A Palazzo Morando (sede espositiva della sezione Moda e Costume delle raccolte storiche comunali milanesi) una mostra celebra l’importanza di Milano come città d’acqua: elemento centrale dello sviluppo urbano fin dal Medioevo, l’acqua è stata protagonista delle trasformazioni del capoluogo lombardo a partire dalla costruzione dei primi tratti di Naviglio nel XII secolo: convogliata e incanalata a scopo difensivo, produttivo, commerciale, ludico-ricreativo, igienico, per poi essere soffocata con la  copertura della cerchia negli anni del Fascismo, e riemergere parzialmente nella nuova Darsena degli anni Duemila. Le fontane scomparse, l’invenzione delle conche che facilitavano il transito delle barche nei dislivelli urbani, le “vedovelle” (soprannome popolare delle celebri fontanelle pubbliche in ghisa disseminate per la città), le prime piscine pubbliche tra cui i celebri Bagni Diana e i bagni “perduti”, come l’Albergo Diurno Cobianchi in piazza Duomo, il grande “mare urbano” dell’Idroscalo: le vecchie fotografie in bianco e nero costituiscono oggi testimonianze preziosissime per capire e ricordare una città che non c’è più, coperta e cancellata da quella di oggi.
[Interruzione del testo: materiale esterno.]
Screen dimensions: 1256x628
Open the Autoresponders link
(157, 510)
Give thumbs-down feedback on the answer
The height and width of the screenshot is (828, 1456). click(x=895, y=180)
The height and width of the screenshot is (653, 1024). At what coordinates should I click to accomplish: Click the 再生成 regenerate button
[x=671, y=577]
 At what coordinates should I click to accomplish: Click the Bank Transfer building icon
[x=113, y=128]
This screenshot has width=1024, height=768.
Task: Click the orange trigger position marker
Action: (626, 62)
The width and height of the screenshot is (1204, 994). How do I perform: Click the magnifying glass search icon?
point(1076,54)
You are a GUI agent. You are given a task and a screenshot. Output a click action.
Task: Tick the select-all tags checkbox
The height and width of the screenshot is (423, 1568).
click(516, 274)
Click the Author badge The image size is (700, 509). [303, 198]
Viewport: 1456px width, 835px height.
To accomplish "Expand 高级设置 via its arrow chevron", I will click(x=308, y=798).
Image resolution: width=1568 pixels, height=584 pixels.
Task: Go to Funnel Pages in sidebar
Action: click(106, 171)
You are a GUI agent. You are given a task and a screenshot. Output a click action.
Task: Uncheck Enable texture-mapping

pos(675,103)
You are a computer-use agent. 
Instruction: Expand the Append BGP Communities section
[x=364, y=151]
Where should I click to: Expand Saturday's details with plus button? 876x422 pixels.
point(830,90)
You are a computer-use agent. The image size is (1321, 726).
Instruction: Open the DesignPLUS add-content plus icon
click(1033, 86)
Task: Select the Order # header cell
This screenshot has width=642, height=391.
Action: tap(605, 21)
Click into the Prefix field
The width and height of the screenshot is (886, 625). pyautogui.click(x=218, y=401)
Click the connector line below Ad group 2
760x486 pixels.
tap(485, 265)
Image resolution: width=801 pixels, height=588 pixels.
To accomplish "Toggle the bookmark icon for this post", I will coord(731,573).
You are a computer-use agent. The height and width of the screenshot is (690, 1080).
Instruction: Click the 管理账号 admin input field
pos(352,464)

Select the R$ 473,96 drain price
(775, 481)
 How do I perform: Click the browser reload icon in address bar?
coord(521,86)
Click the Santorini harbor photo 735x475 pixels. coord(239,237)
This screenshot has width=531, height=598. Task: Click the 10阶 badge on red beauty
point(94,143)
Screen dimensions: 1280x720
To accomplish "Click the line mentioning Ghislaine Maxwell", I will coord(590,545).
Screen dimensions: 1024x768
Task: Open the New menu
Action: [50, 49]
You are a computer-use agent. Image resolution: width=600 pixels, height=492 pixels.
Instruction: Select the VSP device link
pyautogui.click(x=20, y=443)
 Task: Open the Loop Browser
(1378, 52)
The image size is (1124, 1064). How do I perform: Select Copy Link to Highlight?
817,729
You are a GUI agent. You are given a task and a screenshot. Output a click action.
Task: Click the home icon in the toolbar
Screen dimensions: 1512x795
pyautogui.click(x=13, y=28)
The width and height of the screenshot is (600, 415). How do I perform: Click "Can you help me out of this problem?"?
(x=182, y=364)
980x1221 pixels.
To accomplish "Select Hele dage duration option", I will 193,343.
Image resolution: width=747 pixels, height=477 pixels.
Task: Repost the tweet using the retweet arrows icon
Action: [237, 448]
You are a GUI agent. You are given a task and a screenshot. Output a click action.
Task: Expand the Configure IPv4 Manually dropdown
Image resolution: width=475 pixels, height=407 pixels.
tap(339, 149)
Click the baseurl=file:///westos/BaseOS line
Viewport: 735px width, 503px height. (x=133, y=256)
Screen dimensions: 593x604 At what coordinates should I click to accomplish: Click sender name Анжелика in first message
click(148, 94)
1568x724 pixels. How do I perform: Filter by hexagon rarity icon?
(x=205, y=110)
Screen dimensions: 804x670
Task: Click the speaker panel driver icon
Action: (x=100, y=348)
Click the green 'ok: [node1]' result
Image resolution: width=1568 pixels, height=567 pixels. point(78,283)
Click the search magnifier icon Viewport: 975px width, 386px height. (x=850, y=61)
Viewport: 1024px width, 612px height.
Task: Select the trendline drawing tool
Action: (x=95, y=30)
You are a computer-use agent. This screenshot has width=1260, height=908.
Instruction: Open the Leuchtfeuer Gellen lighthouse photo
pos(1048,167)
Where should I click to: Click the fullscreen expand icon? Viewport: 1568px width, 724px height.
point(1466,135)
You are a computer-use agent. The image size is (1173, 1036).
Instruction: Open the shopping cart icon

Milano era percorsa da una vera e propria rete acquatica, un ampio sistema di canali, rogge, navigli, chiuse, oggi quasi insospettabile: era una città dove le merci arrivavano su barconi, le donne lavavano i panni nei canali e gli uomini si ristoravano nuotando e tuffandosi dai trampolini dei Bagni Diana. Una città scomparsa, di cui restano  poche tracce che i più volenterosi possono andare a scoprire in mezzo al cemento che le nasconde. Di alcuni luoghi resta memoria solo nei nomi delle vie, come via Pantano, via Laghetto, via Molino delle Armi; altri sono poco conosciuti, ma ancora visibili (come le tre fontane ottagonali dette “dell’acqua marcia”, da cui sgorgava acqua curativa -che riecheggiano i due battisteri ottagonali paleocristiani che tuttora sopravvivono sotto il sagrato del Duomo-, la fontanella più antica di Milano che si ritiene disegnata da Luca Beltrami, la chiesa cinquecentesca di Santa Maria alla Fontana, costruita sopra una fonte ritenuta miracolosa). La mostra è come un tour virtuale attraverso le atmosfere romantiche di un mondo sparito, cancellato da un’idea di “igiene” e “progresso” che (consapevolmente o meno) nega la storia e, di conseguenza, l’identità di una città.